Triple Cask Satsuma 1984 - "Airfix modeling"




Update: New review by Nonjatta contributor Serge Valentin added. Scroll below my review.

Ah, the glue, the glue! One whiff of this whisky sent me right back to my childhood days making Airfix kits of Hurricanes and Spitfires in the tiny top room of our house. Airfix modeling was kind of like the good boy's glue sniffing in those days. I used to squeeze way too much of the solvent based adhesive onto the models, so that it actually melted the wings. The smell in that room with door closed was powerful. I used to come out high.



Once back in the old glue room, I also detected a mown field, greengage plums, a box of travel sweets on this 1984 Satsuma but that may have just been the high. In the mouth, it was predictably boisterous but there was an organised core to the flavour - a well rounded brandy - that made it quite drinkable. Then the solvents kicked back in, like I had licked that glue covered cockpit. Not for the faint hearted but then neither was Airfix modeling.

The 1984 Satsuma is from three casks distilled at Hombo's old Kagoshima distillery in the early 1980s, aged for 20 years in sherry casks and bottled in 2004. As I explain on the Kagoshima page, it is a bit of an oddity and for that reason alone has a certain appeal. In my opinion, it is priced well above its taste bracket but it is definitely worth a tipple if you get the chance.

Review by Nonjatta contributor - Serge Valentin

Visit Serge`s website, the definitive Whiskyfun.com.

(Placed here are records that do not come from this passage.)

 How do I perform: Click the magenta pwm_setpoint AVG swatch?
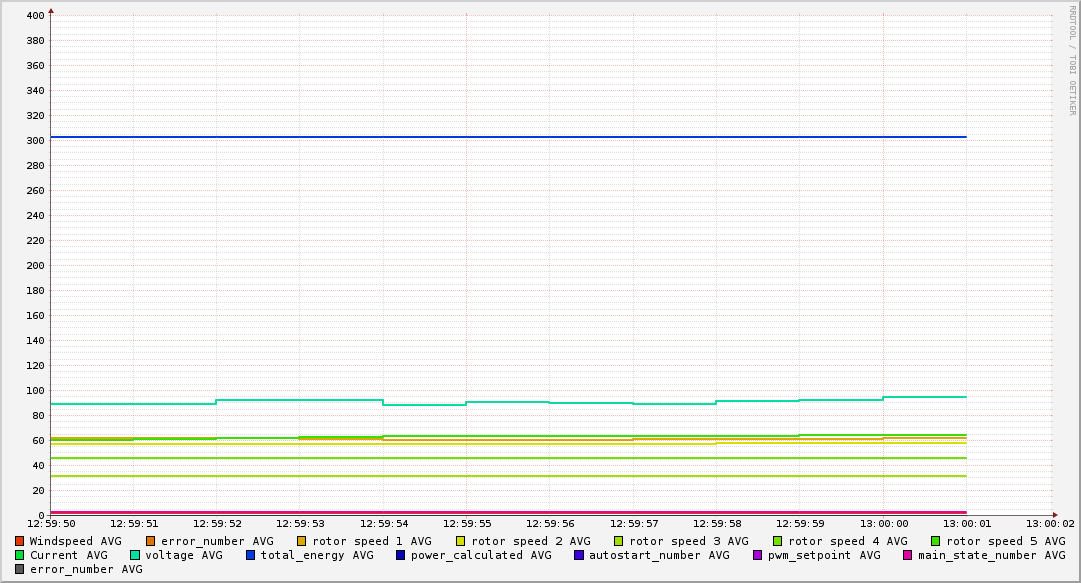pyautogui.click(x=757, y=555)

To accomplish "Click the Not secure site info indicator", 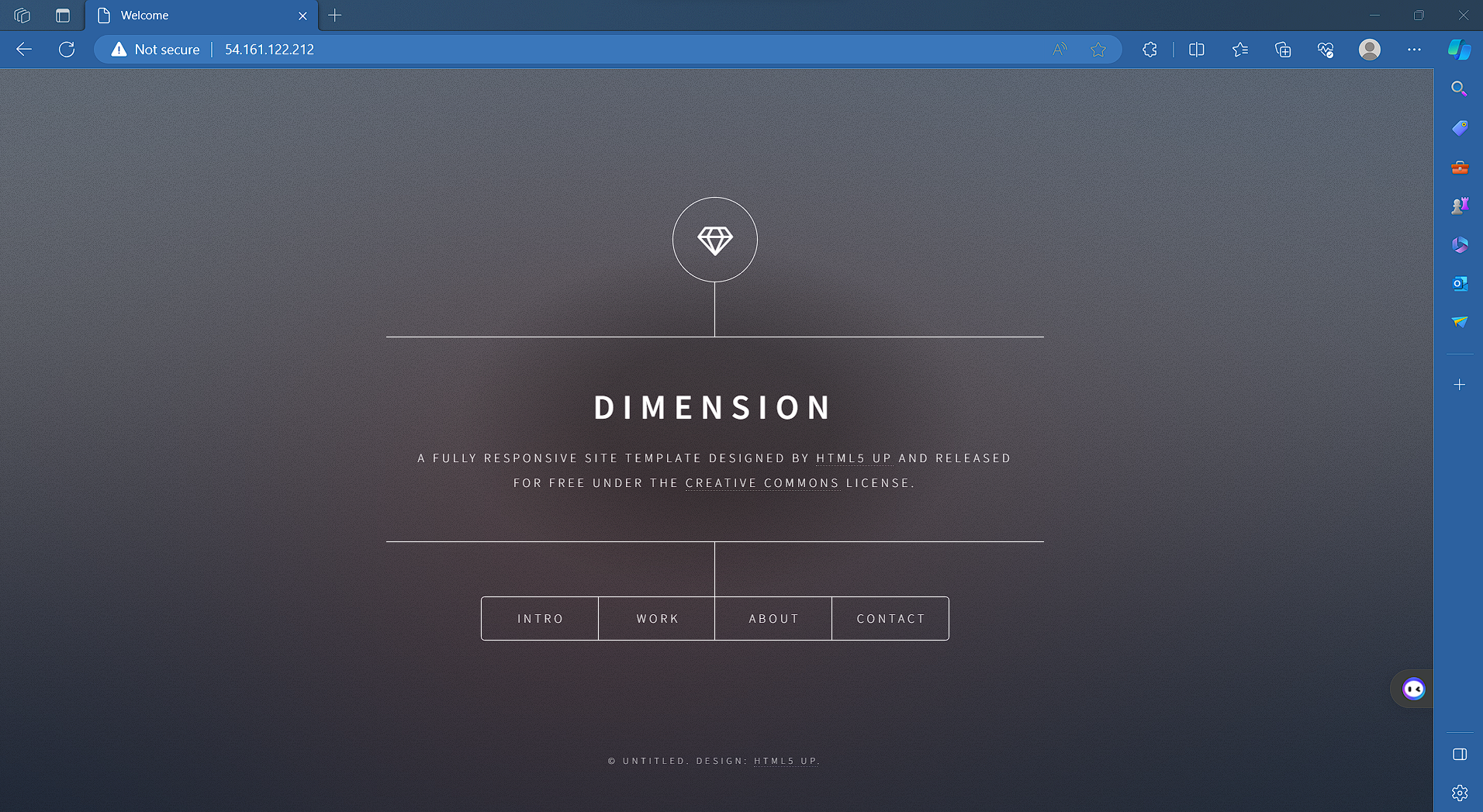I will click(x=156, y=50).
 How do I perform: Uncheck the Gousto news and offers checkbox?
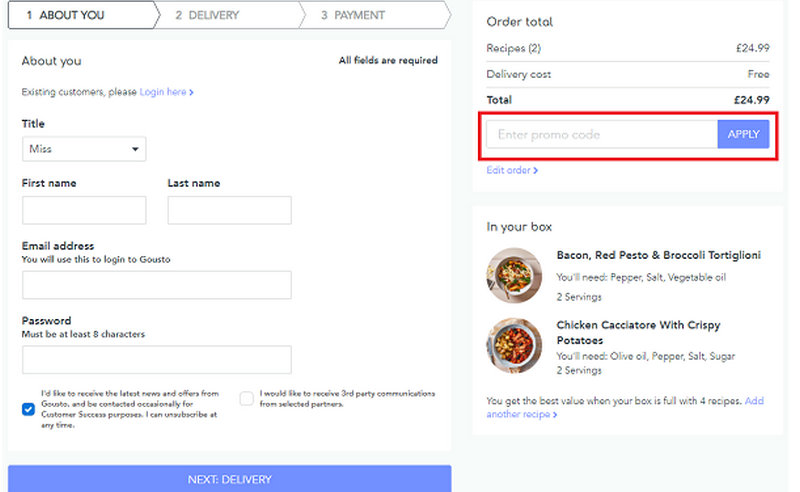[x=28, y=408]
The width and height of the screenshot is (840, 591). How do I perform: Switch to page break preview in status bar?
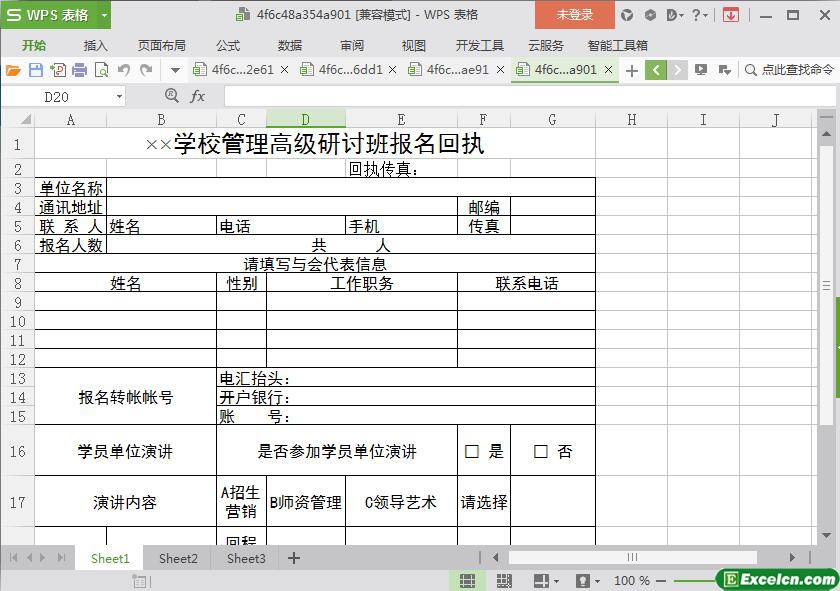pyautogui.click(x=503, y=580)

"Satsuma 20 yo 1984/2004 ‘triple cask’ (55%, OB, casks #1683-1684-1691, 1,752 bottles)
From Kagoshima Distillery, where the last malt was distilled in 1984. Will that be enough to make this one an historical bottling?
Colour: Gold.
Nose: Rather discreet attack on the nose, with a little colza oil, turpentine and whiffs of marzipan plus hints of peat and wood smoke. It gets then seriously grassy (newly cut grass, apple peelings,) and almondy, with just a little pepper in the background. Faint whiffs of camphor. Let’s see what happens with water (reduced to roughly 45% as usual): it got much ashier but the grassiness is still bold. Hints of ‘true’ porridge.
Mouth (neat): a punchy, rawish, fruity and peppery attack but a much weaker middle, which is very strange. Only the pepper and quite a grassiness do remain on your palate. Sometimes a whisky takes off again at the finish but it’s not the case here, as there’s only bitterness left. Maybe water will help: well, not really, it’s still very short – even shorter than a Britney Spears marriage – but the finish is better, with a little salt, lemon and tequila. Not too bad but certainly not first choice if you want to delve into Japanese whisky I think. Japan’s Ladyburn? 73 points." (Serge`s scoring system is explained on this page.)

Reviews by others
Ichiro Akuto reviews this one in Japanese on his blog. He says the nose is marked by a sulphurous, match striking stench. Bakery sweetness and grassy notes on the palate and a powerful burnt barrel finish. He says it is a "crispy malt", using the transliteration from English, but I am not sure precisely what that means in Japanese.

Alcohol
55 per cent
Price (April 2007)
720 ml - 10,000 yen
1,752 bottles
On sale here.
Hombo product page.

(Please note the dates on reviews if they are provided. There may be significant variation between different years of a single malt brand)
The photograph of the Airfix kit comes, with permission, from this web page.

Comments

Anonymous said…
This is an amazing blog. You have created the definitive English language survey for all things Japanese whisky. I'm amazed at the volume of your material in such a short time and the extent of your research, which is far beyond the cut-and-paste blogging of most.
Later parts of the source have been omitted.